London Review of Books: David Bromwich writes about torture
In effecting this rupture of morale, Tony Blair had an importance second only to Cheney. After 2001, Blair’s words carried a weight with respectable opinion in the US unrivalled by any American politician. His demeanour lent to the campaign for war a presumption of humility that Cheney could never have supplied. His pledge of fidelity to the ‘sense of justice that makes moral the love of liberty’ was a much-needed supplement to the Cheney imperative of ‘working the dark side’; and the combination of Blair and Cheney seems to have relieved George W. Bush of any last residue of doubt that he was right to set the entire Middle East on the path of war. Two wise and experienced politicians, so different yet speaking now in a single voice: how could they be wrong?
.. As Sam Husseini noticed in a commentary for the website Common Dreams, a main purpose of the torture was achieved whether the things the prisoners said were true or not. Bush and Cheney in early 2002 were hell-bent on a war against Iraq; essential to the case for war was the production of quotable sentences (truth or lie would do equally well) concerning the links between al-Qaida and Iraq, and the possession of WMD by Iraq. A groan of assent of the relevant kind was extorted from the prisoner Ibn Shaykh al-Libi, as footnote 857 of the report clearly says. Additional materials seem to have been drawn from other prisoners, and in that sense the use of torture was a success. The stainless Colin Powell would cite al-Libi’s confession in his presentation to the UN in February 2003.
.. Much of Brennan’s utility to Obama came from his status as an insider to the torture arrangements. If Obama called in Brennan the former agent in large part to protect himself from the agency, Brennan on his side must have been wary of still-active agents. There were things they could divulge about him if they chose. The silence regarding torture until now was a predictable consequence of this web of mutual fears.

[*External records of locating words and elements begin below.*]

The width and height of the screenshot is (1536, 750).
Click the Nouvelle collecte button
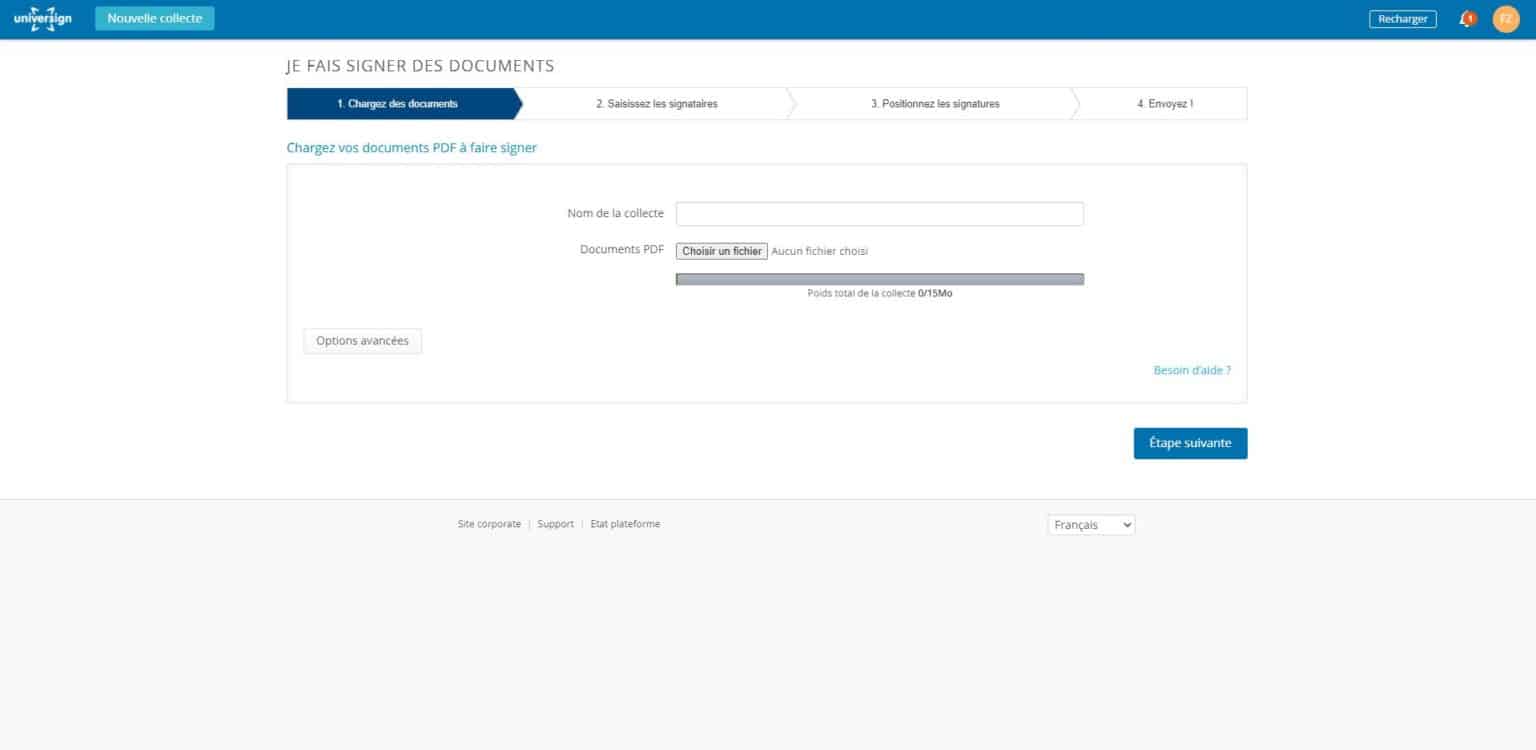coord(154,17)
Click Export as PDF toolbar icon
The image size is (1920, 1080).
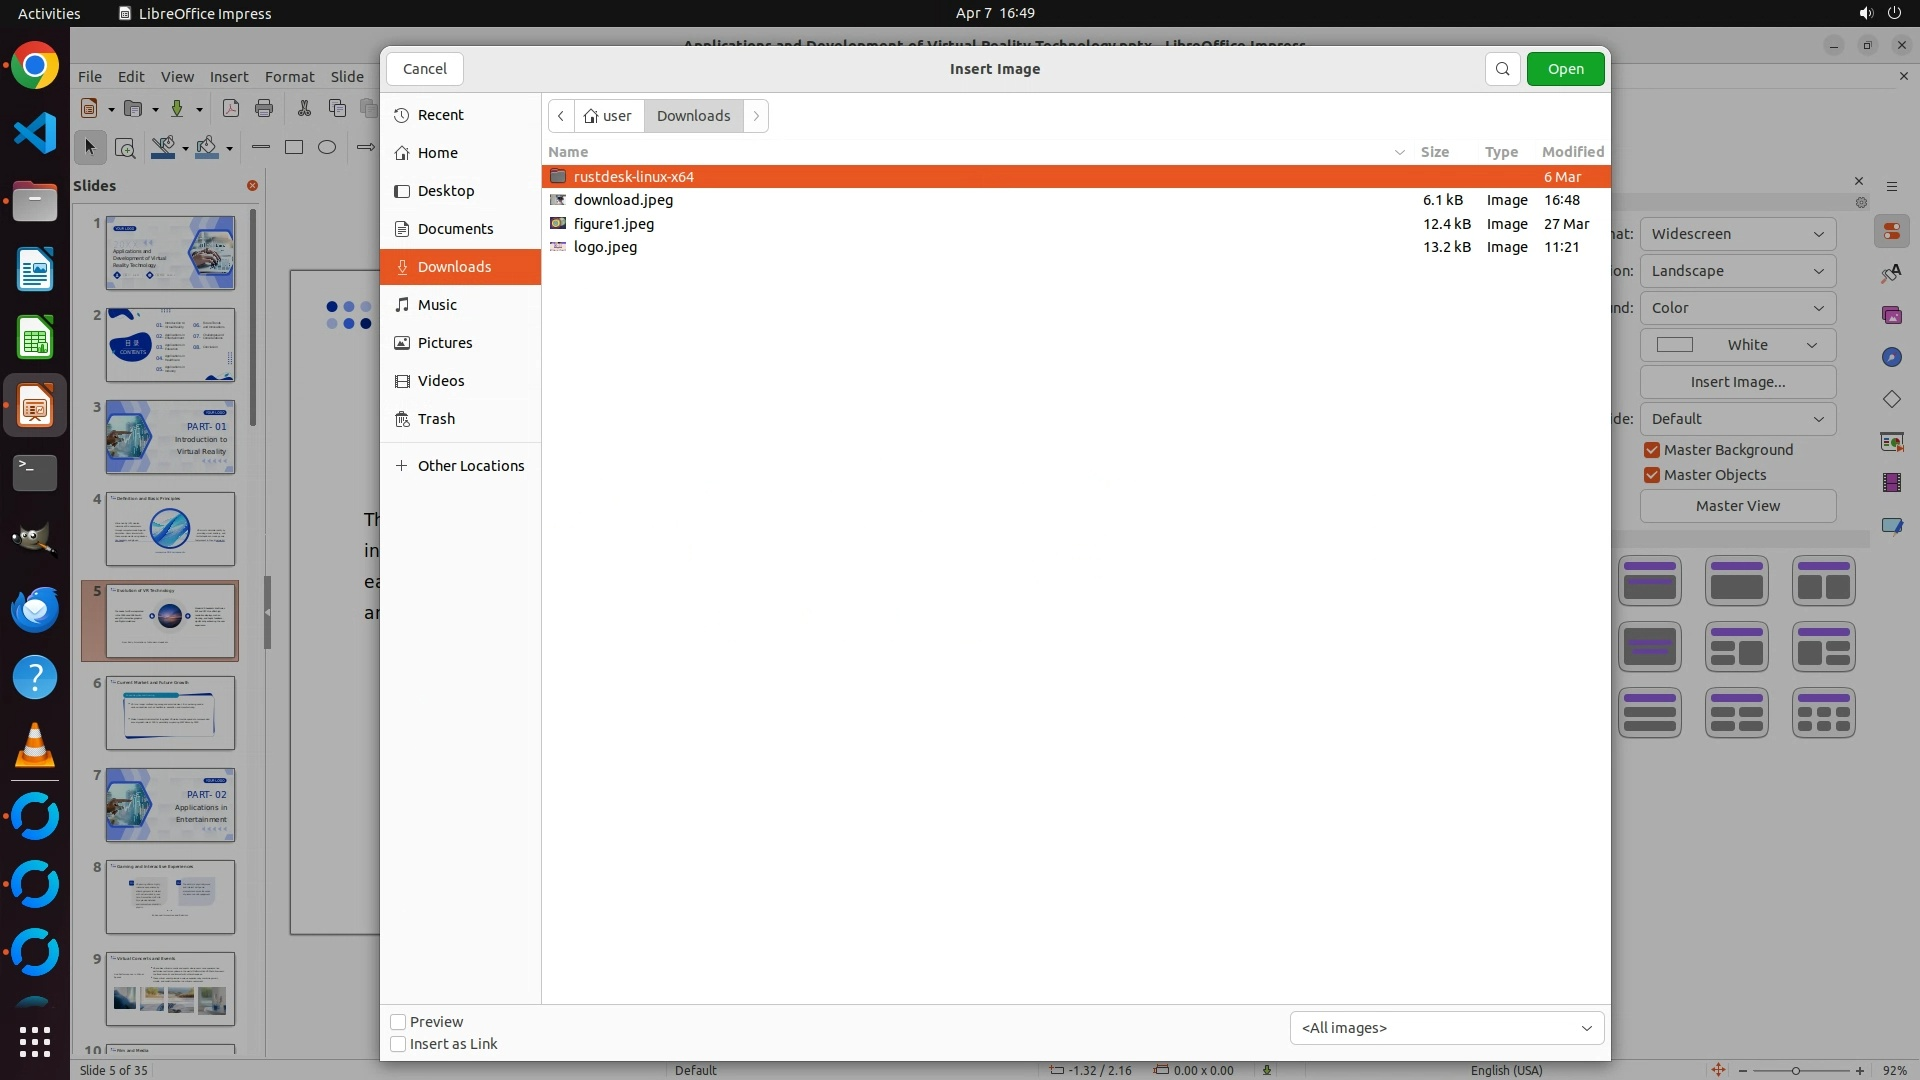(x=231, y=108)
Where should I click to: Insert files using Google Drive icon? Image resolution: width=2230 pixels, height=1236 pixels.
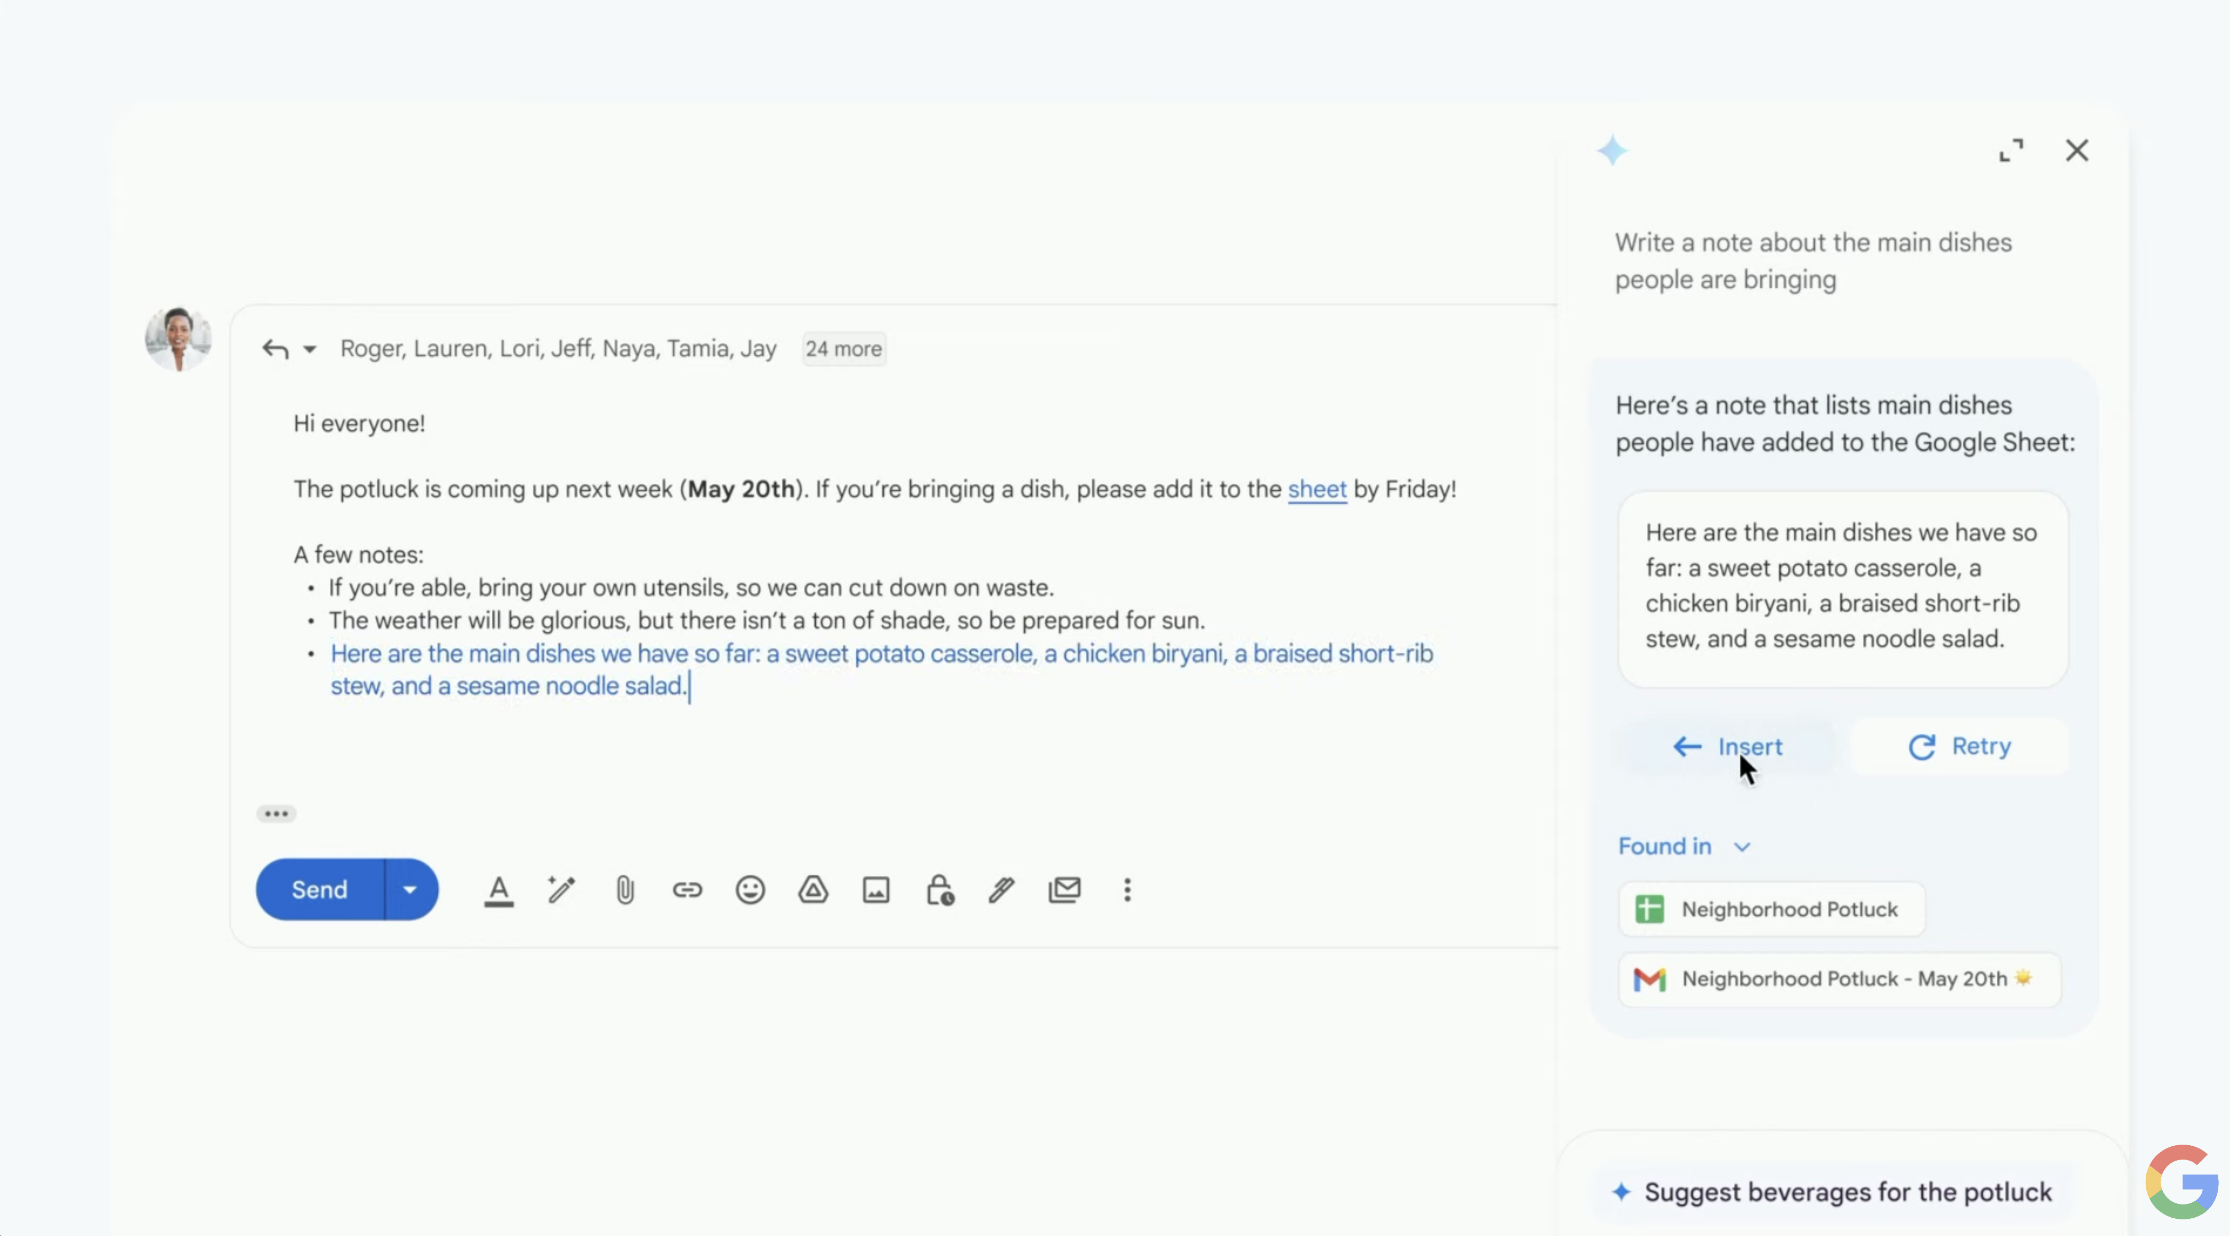813,890
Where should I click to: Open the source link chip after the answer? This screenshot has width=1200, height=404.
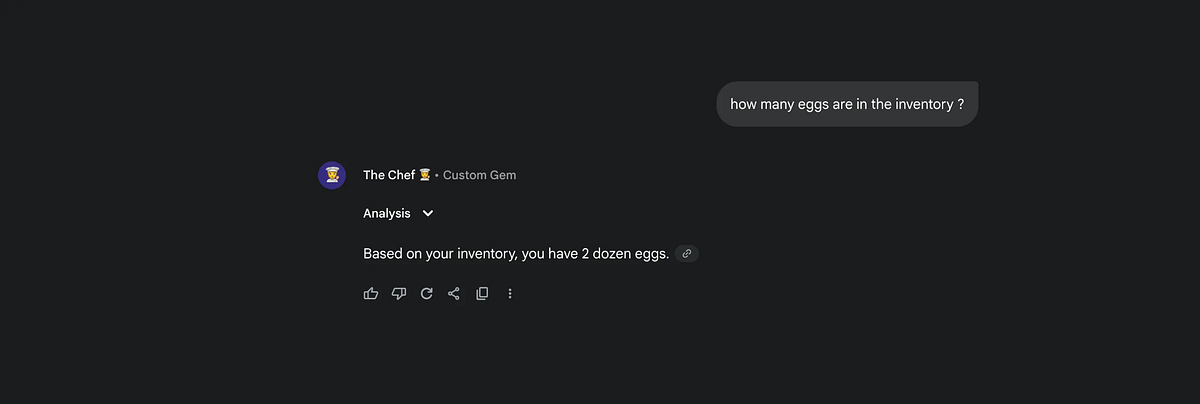(687, 254)
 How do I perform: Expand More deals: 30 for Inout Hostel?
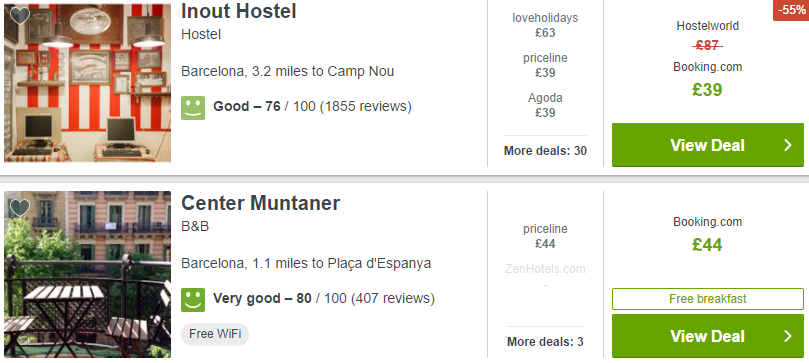coord(545,151)
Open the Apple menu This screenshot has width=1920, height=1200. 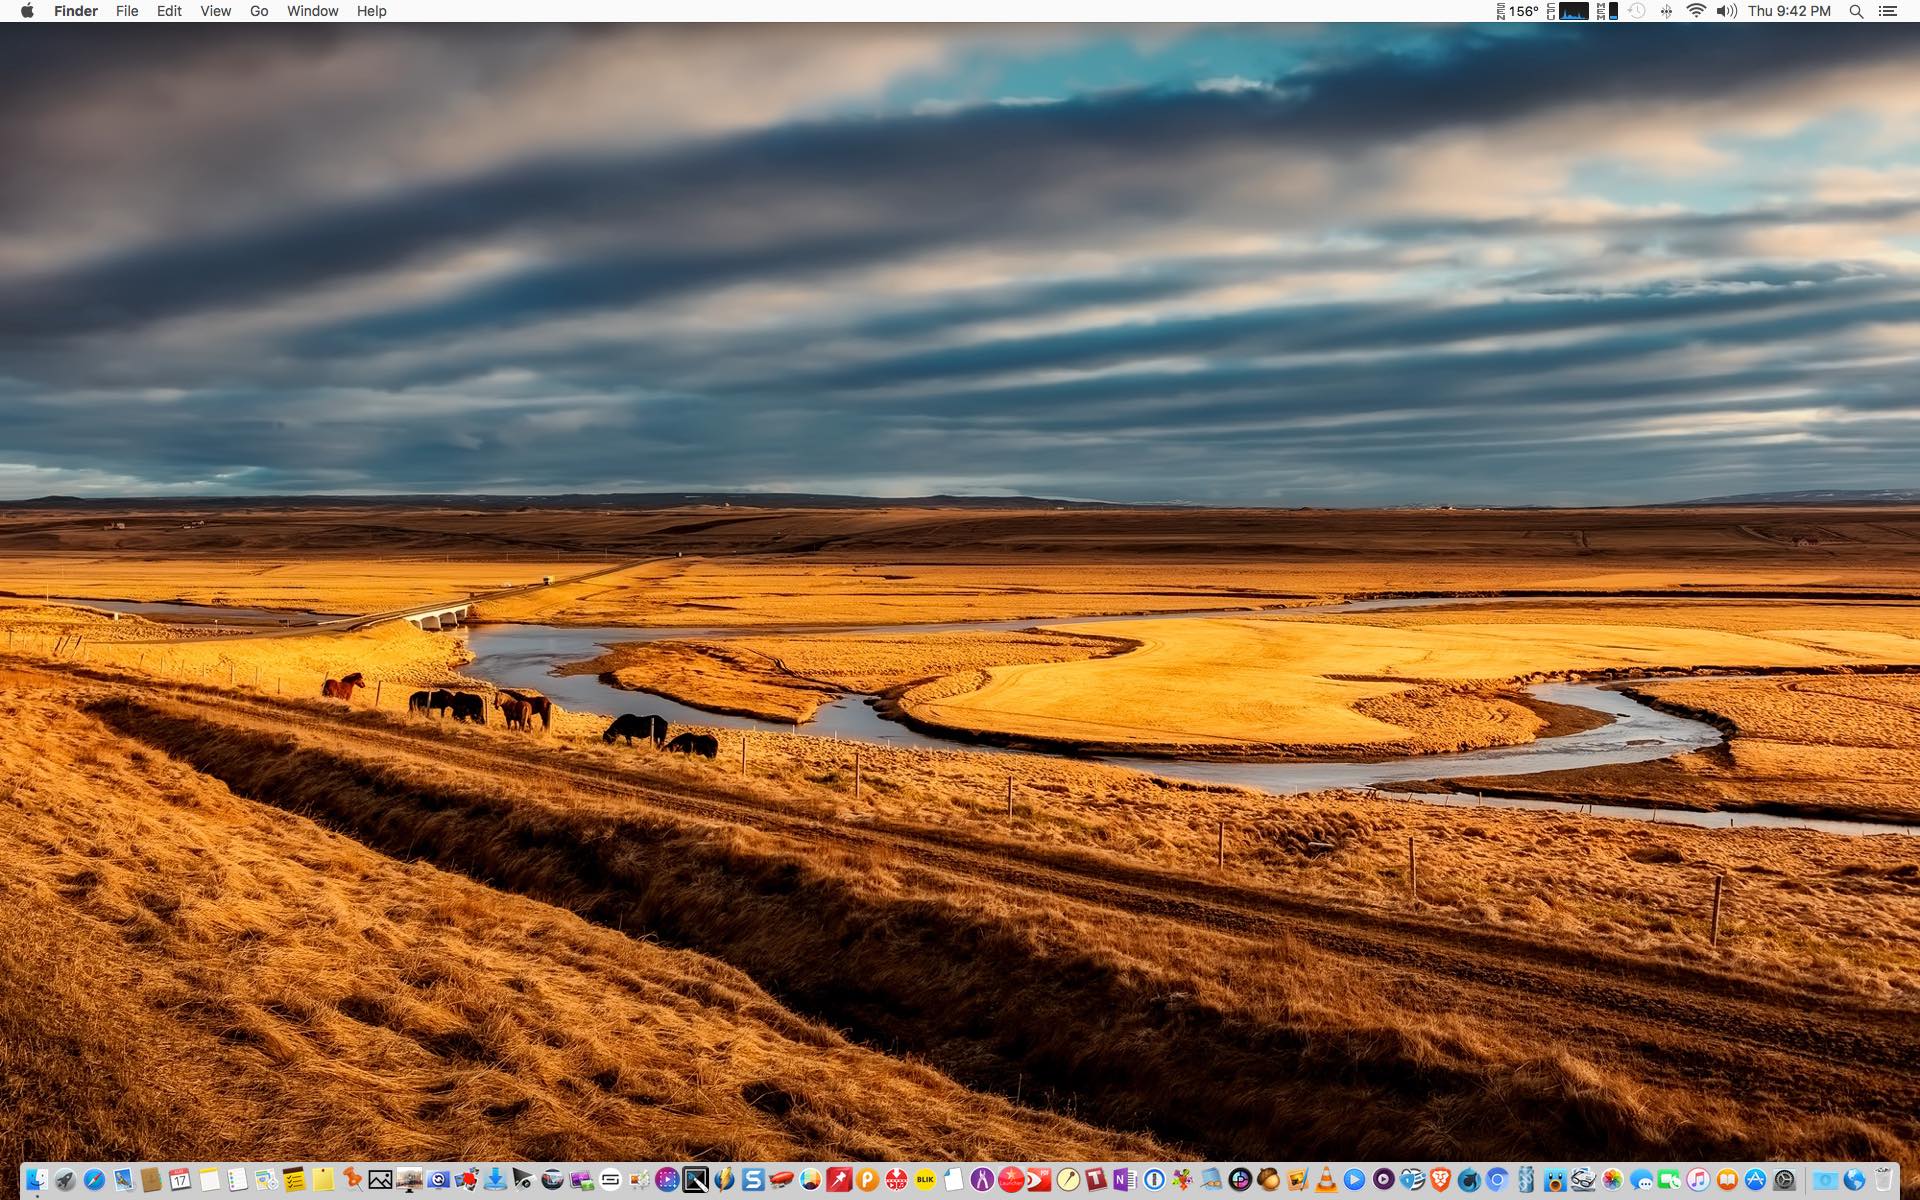point(27,11)
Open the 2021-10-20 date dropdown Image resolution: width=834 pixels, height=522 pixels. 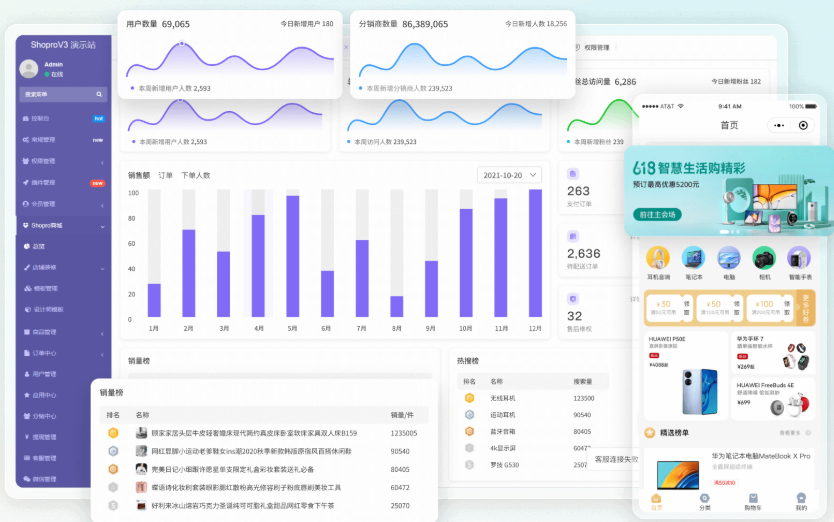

.. A whole subset of the argument on torture has asked whether it works – whether any confession extracted by such means can supply a useful lead or serve as reliable evidence at a trial. With the same propriety, one might ask whether slavery works. It is said that people have always tortured. Indeed they have, and so, too, have people always had an appetite for slavery. But the judgment of slavery in the 21st century is very different from what it was in the 19th; and before 2001, the same had come to be true of torture: it was understood as an atrocious practice which no one should defend and no one should want to get away with.